(Recorded data)
— BEGIN —
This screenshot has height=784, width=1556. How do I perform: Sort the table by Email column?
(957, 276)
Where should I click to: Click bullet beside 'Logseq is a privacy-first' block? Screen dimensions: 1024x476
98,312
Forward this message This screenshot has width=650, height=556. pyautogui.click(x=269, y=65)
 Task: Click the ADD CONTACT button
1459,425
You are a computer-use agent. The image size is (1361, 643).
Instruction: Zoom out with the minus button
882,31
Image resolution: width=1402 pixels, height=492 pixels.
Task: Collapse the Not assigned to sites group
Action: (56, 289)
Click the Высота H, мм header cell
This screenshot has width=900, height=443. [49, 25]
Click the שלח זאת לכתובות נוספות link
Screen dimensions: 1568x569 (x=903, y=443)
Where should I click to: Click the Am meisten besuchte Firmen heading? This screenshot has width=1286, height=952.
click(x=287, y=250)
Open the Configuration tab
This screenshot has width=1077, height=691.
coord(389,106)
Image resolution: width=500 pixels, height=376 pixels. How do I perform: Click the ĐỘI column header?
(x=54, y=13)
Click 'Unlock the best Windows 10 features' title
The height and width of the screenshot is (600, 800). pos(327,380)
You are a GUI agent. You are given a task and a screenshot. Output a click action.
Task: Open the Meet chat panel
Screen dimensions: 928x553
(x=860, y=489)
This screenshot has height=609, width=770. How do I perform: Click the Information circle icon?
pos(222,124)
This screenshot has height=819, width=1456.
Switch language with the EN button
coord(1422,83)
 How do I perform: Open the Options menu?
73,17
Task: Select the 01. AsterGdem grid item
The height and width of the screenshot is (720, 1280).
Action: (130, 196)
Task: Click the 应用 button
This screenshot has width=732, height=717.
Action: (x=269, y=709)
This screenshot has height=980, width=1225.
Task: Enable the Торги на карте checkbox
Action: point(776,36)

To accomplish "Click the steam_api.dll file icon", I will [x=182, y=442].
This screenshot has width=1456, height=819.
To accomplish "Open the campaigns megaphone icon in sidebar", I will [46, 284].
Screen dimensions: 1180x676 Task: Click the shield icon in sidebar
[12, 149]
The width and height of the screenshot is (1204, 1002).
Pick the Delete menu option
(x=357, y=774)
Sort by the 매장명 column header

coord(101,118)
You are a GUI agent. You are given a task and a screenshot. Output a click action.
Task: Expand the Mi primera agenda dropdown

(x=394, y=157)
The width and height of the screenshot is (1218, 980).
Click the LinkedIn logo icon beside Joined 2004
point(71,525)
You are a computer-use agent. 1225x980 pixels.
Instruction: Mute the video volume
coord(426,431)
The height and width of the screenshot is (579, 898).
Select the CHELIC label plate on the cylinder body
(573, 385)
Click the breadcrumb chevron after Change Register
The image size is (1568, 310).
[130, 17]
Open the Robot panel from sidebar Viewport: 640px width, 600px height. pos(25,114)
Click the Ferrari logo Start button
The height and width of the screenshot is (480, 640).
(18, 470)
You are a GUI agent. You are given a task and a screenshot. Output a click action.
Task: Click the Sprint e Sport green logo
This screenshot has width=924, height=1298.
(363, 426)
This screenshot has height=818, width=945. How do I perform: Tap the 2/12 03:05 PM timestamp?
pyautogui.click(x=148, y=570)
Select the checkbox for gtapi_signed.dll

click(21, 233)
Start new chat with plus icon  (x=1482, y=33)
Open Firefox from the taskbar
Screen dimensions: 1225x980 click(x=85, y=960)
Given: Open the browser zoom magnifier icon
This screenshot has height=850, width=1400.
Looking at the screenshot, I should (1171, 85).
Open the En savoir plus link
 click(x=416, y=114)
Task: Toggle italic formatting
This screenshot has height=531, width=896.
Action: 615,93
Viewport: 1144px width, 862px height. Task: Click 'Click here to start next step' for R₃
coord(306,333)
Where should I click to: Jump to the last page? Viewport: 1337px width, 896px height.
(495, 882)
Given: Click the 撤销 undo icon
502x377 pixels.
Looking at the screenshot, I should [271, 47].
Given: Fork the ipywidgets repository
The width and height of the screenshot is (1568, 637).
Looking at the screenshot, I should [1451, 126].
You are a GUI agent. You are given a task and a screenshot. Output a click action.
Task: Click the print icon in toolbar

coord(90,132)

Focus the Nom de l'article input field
— END —
Copy out all of the records above word for word, keeping every line unchanged.

**OUTPUT BELOW**:
This screenshot has height=784, width=1556. How do I perform: Sort the table by Email column?
(957, 276)
Where should I click to: Click bullet beside 'Logseq is a privacy-first' block? Screen dimensions: 1024x476
98,312
Forward this message This screenshot has width=650, height=556. pyautogui.click(x=269, y=65)
 Task: Click the ADD CONTACT button
1459,425
You are a computer-use agent. The image size is (1361, 643).
Instruction: Zoom out with the minus button
882,31
Image resolution: width=1402 pixels, height=492 pixels.
Task: Collapse the Not assigned to sites group
Action: (56, 289)
Click the Высота H, мм header cell
This screenshot has width=900, height=443. [49, 25]
Click the שלח זאת לכתובות נוספות link
Screen dimensions: 1568x569 (x=903, y=443)
Where should I click to: Click the Am meisten besuchte Firmen heading? This screenshot has width=1286, height=952.
click(x=287, y=250)
Open the Configuration tab
This screenshot has width=1077, height=691.
coord(389,106)
Image resolution: width=500 pixels, height=376 pixels. How do I perform: Click the ĐỘI column header?
(x=54, y=13)
Click 'Unlock the best Windows 10 features' title
The height and width of the screenshot is (600, 800). pos(327,380)
You are a GUI agent. You are given a task and a screenshot. Output a click action.
Task: Open the Meet chat panel
Screen dimensions: 928x553
(x=860, y=489)
This screenshot has height=609, width=770. How do I perform: Click the Information circle icon?
pos(222,124)
This screenshot has height=819, width=1456.
Switch language with the EN button
coord(1422,83)
 How do I perform: Open the Options menu?
73,17
Task: Select the 01. AsterGdem grid item
The height and width of the screenshot is (720, 1280).
Action: (130, 196)
Task: Click the 应用 button
This screenshot has width=732, height=717.
Action: (x=269, y=709)
This screenshot has height=980, width=1225.
Task: Enable the Торги на карте checkbox
Action: point(776,36)

To accomplish "Click the steam_api.dll file icon", I will [x=182, y=442].
This screenshot has width=1456, height=819.
To accomplish "Open the campaigns megaphone icon in sidebar", I will [46, 284].
Screen dimensions: 1180x676 Task: Click the shield icon in sidebar
[12, 149]
The width and height of the screenshot is (1204, 1002).
Pick the Delete menu option
(x=357, y=774)
Sort by the 매장명 column header

coord(101,118)
You are a GUI agent. You are given a task and a screenshot. Output a click action.
Task: Expand the Mi primera agenda dropdown

(x=394, y=157)
The width and height of the screenshot is (1218, 980).
Click the LinkedIn logo icon beside Joined 2004
point(71,525)
You are a computer-use agent. 1225x980 pixels.
Instruction: Mute the video volume
coord(426,431)
The height and width of the screenshot is (579, 898).
Select the CHELIC label plate on the cylinder body
(573, 385)
Click the breadcrumb chevron after Change Register
The image size is (1568, 310).
[130, 17]
Open the Robot panel from sidebar Viewport: 640px width, 600px height. pos(25,114)
Click the Ferrari logo Start button
The height and width of the screenshot is (480, 640).
(18, 470)
You are a GUI agent. You are given a task and a screenshot. Output a click action.
Task: Click the Sprint e Sport green logo
This screenshot has width=924, height=1298.
(363, 426)
This screenshot has height=818, width=945. How do I perform: Tap the 2/12 03:05 PM timestamp?
pyautogui.click(x=148, y=570)
Select the checkbox for gtapi_signed.dll

click(21, 233)
Start new chat with plus icon  (x=1482, y=33)
Open Firefox from the taskbar
Screen dimensions: 1225x980 click(x=85, y=960)
Given: Open the browser zoom magnifier icon
This screenshot has height=850, width=1400.
Looking at the screenshot, I should (1171, 85).
Open the En savoir plus link
 click(x=416, y=114)
Task: Toggle italic formatting
This screenshot has height=531, width=896.
Action: 615,93
Viewport: 1144px width, 862px height. Task: Click 'Click here to start next step' for R₃
coord(306,333)
Where should I click to: Jump to the last page? Viewport: 1337px width, 896px height.
(495, 882)
Given: Click the 撤销 undo icon
502x377 pixels.
Looking at the screenshot, I should [271, 47].
Given: Fork the ipywidgets repository
The width and height of the screenshot is (1568, 637).
Looking at the screenshot, I should [1451, 126].
You are a GUI agent. You are given a task and a screenshot. Output a click action.
Task: Click the print icon in toolbar

coord(90,132)

Focus the Nom de l'article input field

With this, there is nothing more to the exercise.